Na czole czuł dotyk zimnej ręki, a w nozdrzach — słodki aromat.

Nieco później Petronius wrócił do całkowitej przytomności, niczym bliski utonięcia człowiek wydostający się z wraku. Z wielkiej głębokości, pomyślał bez sensu, a potem zbeształ się za zastosowanie przepowiedni Merlina do własnego przypadku. Otworzywszy oczy odkrył, że leży z głową na łonie Mergyn, która przesuwa pod jego nosem swą kadzielnicę i gładzi go po czole. Gdy nachyliła się nad nim, spostrzegł, że jej twarz jaśnieje niczym księżyc, który zresztą unosił się tuż pomiędzy rogami jej półokrągłej korony. Hathor, pomyślał, Ishtaroth, i nagle zdał sobie w pełni sprawę z tego, jak nierzeczywista jest ta kobieta. Spostrzegłszy przerażenie w jego oczach, Czarodziejka powiedziała łagodnie:

Nie bój się; jesteś cały i zdrowy, i chociaż opuściły nas moje córki, odeszła również moja siostra.

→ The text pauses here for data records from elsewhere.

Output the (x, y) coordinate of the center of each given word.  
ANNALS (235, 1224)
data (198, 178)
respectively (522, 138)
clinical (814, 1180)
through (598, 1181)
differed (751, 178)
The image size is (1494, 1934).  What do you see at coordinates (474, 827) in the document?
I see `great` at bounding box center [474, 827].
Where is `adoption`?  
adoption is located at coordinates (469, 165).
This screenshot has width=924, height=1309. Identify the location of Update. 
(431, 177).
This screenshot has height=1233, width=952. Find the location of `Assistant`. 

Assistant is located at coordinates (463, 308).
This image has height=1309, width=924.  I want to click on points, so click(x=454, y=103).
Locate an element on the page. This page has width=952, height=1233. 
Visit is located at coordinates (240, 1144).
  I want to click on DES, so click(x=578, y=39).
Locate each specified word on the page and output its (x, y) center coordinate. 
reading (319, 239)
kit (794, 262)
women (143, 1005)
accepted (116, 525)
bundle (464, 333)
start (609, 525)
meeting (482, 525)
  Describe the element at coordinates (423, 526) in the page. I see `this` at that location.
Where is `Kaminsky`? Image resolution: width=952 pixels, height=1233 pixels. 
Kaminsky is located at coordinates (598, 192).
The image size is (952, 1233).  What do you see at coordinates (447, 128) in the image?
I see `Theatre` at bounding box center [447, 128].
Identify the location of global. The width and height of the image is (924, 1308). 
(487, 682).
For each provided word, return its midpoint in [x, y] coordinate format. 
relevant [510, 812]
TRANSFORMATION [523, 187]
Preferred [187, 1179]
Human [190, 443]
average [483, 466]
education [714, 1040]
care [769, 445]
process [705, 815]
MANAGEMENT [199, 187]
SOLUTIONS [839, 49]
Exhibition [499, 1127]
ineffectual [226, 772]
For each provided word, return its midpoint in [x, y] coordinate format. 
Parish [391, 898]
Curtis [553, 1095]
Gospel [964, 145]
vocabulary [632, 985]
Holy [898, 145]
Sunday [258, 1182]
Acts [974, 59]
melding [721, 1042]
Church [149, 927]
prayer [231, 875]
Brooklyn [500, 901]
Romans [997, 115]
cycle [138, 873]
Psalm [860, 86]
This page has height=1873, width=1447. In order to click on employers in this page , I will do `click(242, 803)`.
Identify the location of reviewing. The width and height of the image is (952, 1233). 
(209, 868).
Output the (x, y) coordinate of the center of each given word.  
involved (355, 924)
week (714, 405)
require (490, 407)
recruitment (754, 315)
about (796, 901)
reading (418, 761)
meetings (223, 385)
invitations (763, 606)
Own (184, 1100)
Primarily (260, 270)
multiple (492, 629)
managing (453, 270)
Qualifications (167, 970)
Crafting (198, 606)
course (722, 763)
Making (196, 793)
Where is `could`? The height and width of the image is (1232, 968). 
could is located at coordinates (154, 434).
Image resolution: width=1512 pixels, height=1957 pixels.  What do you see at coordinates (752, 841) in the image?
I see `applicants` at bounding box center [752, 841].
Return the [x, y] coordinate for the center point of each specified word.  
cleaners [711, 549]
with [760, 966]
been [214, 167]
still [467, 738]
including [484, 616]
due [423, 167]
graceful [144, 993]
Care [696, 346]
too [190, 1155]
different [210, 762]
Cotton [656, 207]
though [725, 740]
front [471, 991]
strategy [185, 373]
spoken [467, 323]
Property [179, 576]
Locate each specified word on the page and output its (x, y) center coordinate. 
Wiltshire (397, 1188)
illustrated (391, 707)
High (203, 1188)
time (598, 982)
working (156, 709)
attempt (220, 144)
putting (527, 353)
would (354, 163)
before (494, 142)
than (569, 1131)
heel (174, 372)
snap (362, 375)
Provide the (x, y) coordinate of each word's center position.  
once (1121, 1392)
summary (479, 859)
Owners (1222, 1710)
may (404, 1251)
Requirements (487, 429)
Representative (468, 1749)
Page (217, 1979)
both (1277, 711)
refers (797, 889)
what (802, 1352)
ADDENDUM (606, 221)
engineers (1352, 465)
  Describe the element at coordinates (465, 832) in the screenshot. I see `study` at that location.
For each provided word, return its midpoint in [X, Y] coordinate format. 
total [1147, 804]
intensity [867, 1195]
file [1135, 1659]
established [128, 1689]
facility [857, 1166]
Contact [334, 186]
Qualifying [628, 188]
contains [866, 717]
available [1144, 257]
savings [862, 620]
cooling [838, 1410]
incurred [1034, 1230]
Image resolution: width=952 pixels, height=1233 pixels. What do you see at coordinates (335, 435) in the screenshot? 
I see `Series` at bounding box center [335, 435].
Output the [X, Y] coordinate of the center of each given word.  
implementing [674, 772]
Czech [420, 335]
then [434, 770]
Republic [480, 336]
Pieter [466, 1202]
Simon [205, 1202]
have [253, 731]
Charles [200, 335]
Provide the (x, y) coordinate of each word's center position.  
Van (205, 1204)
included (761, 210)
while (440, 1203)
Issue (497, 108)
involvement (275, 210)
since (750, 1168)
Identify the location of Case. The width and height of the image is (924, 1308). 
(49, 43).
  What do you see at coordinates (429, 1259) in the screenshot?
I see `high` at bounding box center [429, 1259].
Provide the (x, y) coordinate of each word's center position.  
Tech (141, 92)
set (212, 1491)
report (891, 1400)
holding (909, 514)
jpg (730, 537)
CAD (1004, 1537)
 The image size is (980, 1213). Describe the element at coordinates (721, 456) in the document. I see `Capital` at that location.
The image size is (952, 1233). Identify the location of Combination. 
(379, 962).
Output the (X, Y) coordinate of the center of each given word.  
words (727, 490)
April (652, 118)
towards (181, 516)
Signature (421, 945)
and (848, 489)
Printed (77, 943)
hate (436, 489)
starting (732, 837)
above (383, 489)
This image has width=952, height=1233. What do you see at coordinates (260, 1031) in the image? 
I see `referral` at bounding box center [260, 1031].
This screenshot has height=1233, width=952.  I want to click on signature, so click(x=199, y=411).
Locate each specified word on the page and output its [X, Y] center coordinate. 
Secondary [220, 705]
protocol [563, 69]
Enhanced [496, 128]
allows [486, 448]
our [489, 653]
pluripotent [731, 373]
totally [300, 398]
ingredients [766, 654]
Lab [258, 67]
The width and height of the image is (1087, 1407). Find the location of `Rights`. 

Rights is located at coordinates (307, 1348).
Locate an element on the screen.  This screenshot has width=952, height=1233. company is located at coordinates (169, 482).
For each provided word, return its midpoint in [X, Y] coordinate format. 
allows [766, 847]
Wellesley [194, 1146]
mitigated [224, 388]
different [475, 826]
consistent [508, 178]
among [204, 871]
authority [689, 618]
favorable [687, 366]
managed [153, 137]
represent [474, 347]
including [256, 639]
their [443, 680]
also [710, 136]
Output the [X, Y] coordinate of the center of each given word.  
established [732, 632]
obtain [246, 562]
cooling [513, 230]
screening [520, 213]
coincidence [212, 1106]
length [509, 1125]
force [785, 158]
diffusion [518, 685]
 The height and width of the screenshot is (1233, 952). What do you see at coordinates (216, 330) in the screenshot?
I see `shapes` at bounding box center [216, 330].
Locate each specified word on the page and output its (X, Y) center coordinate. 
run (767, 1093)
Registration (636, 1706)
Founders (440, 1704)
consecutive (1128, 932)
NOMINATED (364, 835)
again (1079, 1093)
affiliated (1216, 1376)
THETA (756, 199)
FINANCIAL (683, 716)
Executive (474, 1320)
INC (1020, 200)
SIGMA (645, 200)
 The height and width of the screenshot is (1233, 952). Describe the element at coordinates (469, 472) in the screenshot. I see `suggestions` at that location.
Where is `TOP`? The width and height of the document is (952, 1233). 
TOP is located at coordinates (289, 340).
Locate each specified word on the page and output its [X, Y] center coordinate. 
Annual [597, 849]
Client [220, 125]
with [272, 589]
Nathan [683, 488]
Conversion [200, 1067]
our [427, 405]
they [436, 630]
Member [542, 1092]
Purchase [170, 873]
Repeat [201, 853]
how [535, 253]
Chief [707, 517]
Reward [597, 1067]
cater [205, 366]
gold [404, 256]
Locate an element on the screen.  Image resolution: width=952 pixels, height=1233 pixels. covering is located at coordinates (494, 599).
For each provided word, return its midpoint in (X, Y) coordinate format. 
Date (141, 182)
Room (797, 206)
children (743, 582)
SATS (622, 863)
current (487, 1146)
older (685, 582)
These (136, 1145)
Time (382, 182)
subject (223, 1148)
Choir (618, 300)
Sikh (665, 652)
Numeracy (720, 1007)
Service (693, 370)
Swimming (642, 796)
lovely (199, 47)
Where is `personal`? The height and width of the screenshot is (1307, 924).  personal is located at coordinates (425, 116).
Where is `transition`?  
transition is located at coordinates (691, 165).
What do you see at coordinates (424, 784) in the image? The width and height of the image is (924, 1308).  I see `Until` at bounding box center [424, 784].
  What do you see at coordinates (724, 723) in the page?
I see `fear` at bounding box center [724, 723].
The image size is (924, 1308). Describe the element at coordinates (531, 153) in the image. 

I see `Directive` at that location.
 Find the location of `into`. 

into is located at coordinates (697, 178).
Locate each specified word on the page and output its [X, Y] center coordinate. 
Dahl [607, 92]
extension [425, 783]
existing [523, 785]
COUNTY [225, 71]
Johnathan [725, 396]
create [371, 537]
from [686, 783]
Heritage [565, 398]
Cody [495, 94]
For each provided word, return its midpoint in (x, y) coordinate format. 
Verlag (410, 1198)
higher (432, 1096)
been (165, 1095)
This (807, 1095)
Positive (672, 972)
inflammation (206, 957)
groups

Morgan nie żyje? — zapytał doktor, gdy Mergyn pomagała mu usiąść.

Niestety, nie — westchnęła królowa, pochylając głowę tak, że cień księżycowego promienia przebiegł po j ej białej twarzy, jak kosa Śmierci. — Wróciła do naszego świata, a moje serce mi mówi, że zanim Ta Która Otwiera Bramy i Władczyni Cieni zostanie ostatecznie pokonana, spowoduje, że wiele ludzkich dusz odfrunie i uczyni samo imię tej kobiety odrażającym.

Na te słowa Petronius opuścił głowę.

Tego, że zesłałem Fata Morganę na twoich ludzi, żałuję bardziej niż jakiegokolwiek innego błędu, jaki w życiu popełniłem — powiedział cicho. — Ale, o Pani — w tym momencie odważył się spojrzeć Mergyn prosto w oczy, bo poczucie winy nie zdołało stłumić jego żądzy wiedzy — powiedz mi, jeśli rzecz jasna wolno ci mówić o takich rzeczach, kim jesteś, skąd pochodzisz i dlaczego przybyłaś do naszego świata właśnie w epoce Artura?

Pani Jeziora uśmiechnęła się pobłażliwie. — Czy istnieje coś, czego nie chciałbyś wiedzieć?

Doktor nigdy jeszcze nie czuł się tak bardzo hobbitem, jak teraz —był niczym Peregrin Took, otrzymujący odpowiedzi na pytania o tajemnice Środka Ziemi, gdy jechał z Gandalfem do Rohan — ale jednocześnie zamierzał ugryźć jabłko wiedzy, nawet jeśli miałaby to być tylko reneta. Odwzajemniając uśmiech, potrząsnął głową.

Więc dobrze — powiedziała. — Nie mogę ukrywać takich informacji przed przyszłym Strażnikiem Wielkiej Bramy. Tyle że jest to gorzka wiedza, chociaż może dodać ci odwagi przed zadaniem, które cię czeka. — Mówiąc to Mergyn przesuwała palcem ogniwa łańcuszka

kadzielnicy niczym paciorki różańca, jakby chciała utrzymać łączność z TYM światem w czasie, gdy mówiła o TAMTYM.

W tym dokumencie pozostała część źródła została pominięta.